If you have been reading Yards Created content for the last two years now, you know what the deal is. It’s April. It’s almost NFL Draft time. And the moment has come to digest another running back class with a ton of data.
However, if you are a new Yards Created reader – welcome!
If you're curious or confused about what Yards Created is all about, there is nothing to sweat. In short, Yards Created is my charting process that measures the difference between the amount of yardage the offensive line blocks for and what the running back "creates" on his own. Instead of using yards per carry (YPC), which is prone to both positive and negative outliers, Yards Created accounts for the amount of yardage running backs should be attributed.
Ultimately, a running backs' Yards Created is what happens after the offensive line has—or has not—done its job.
Before we get to the data, one last disclaimer: This is a rankings/tiers piece, but please keep in mind that the most important information is within the myriad of descriptive data, statistics, and percentage points on this year’s running back crop. Rankings are imperfect, but they are a fine mechanism for organizing thoughts and contextualizing the sheer amount of information you're about to indulge. Still, the detail is in the player blurbs, not the physical rankings.

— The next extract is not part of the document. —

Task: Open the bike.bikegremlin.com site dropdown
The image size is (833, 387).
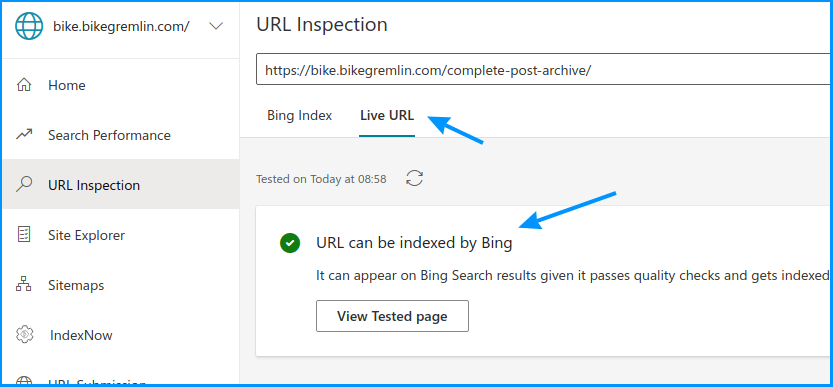Action: 121,27
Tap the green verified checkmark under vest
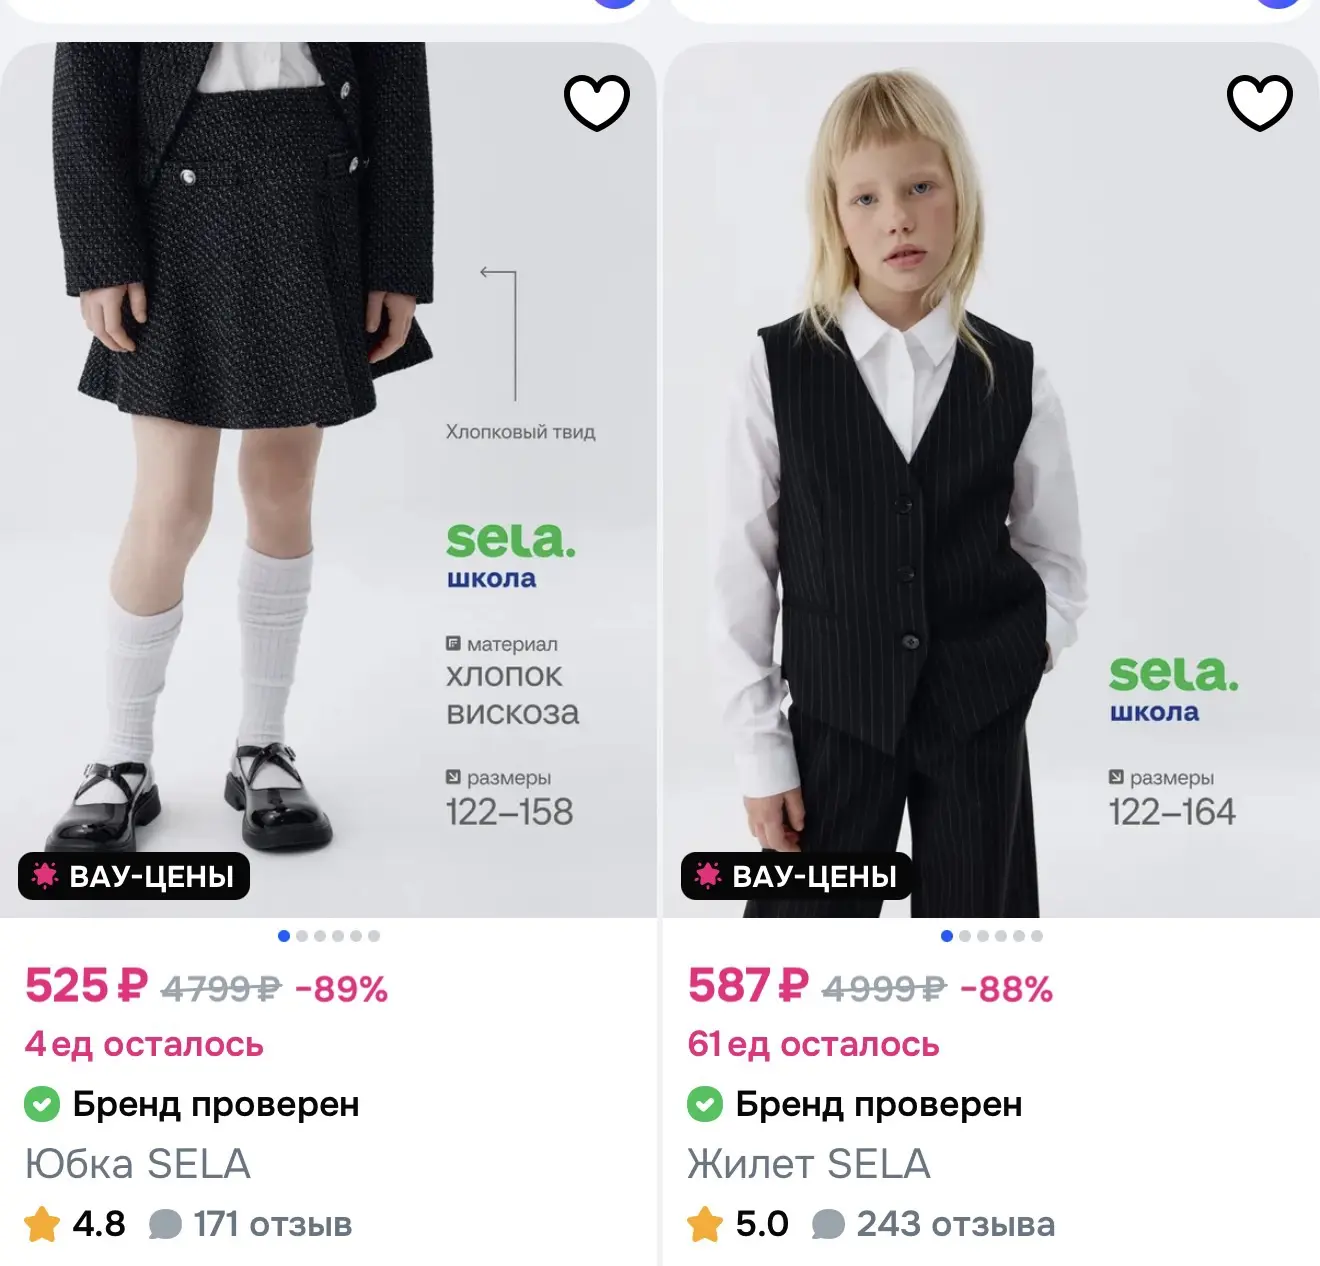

Over the past three months, I have charted 1,330 carries plus routes run on 13 running back prospects in the 2018 class. It has been a blast watching, analyzing, and compiling data for the 2018 class – but now it is time for the results.
1. Saquon Barkley (87 sampled carries) – What more can be said of Saquon Barkley at this point? This February, I wrote an in-depth profile about how Barkley knocked on hype's doorstep and shattered through it with decisive Yards Created data. In other words, Barkley basically broke my charting system. Over the last three years, Saquon Barkley is second in raw Yards Created/Attempt (YC/A), third in YC/A out of shotgun just ahead of Ezekiel Elliott and just behind Joe Mixon/Dalvin Cook. Plus, the former-Nittany Lion is first in Missed Tackles Forced per Opportunity, and first in targets per game. Just as a bonus, Barkley also has some of the best pass-blocking chops for any back in Yards Created history as he only allowed two pressures on 27 charted pass pro attempts. To boot, at the NFL Combine, Barkley test out as a 99th percentile SPARQ athlete. Barkley is the perfect modern NFL back as 94 percent of his carries at PSU came out of 10- or 11- personnel, and his 6.32 YC/A out of those personnel groupings is nearly two full yards better than the class average (4.46). 44 percent of all runs in the NFL came out of 11-personnel last year. Barkley is in a league of his own who led the class in YC/A vs. Stacked Boxes (7.12). He will soon own the NFL, too.
Future Foundation Pieces
2. Sony Michel (79 sampled carries) – Every facet of Sony Michel's Yards Created data screams that he is a standout player. With above-average figures in Yards Created/Attempt on both carries with the quarterback in shotgun (5.23) and under center (5.27), it's hard to find any initial qualms with Michel's ability as a runner. Michel carried his consistency throughout each of Georgia's rushing formations as he and Nick Chubb were the only two backs (out of 13) in the 2018 class to finish with above average figures in Yards Created per carry out of 10- plus 11-personnel and 21- plus 22-personnel groupings. What's more, Michel possesses a rare trifecta of speed, power, and elusiveness as he forced at least one missed tackle on 45.6% of his carries, an 82nd percentile score in Yards Created history. Even though he has a slighter frame at 5-10, 214lbs -- Michel is a pure sustaining runner who created five or more yards on 39 percent of his sampled carries, second-best in Yards Created history behind Joe Mixon (41%). Barkley (37%), Alvin Kamara (35%), and Kareem Hunt (34%) round out the top-five.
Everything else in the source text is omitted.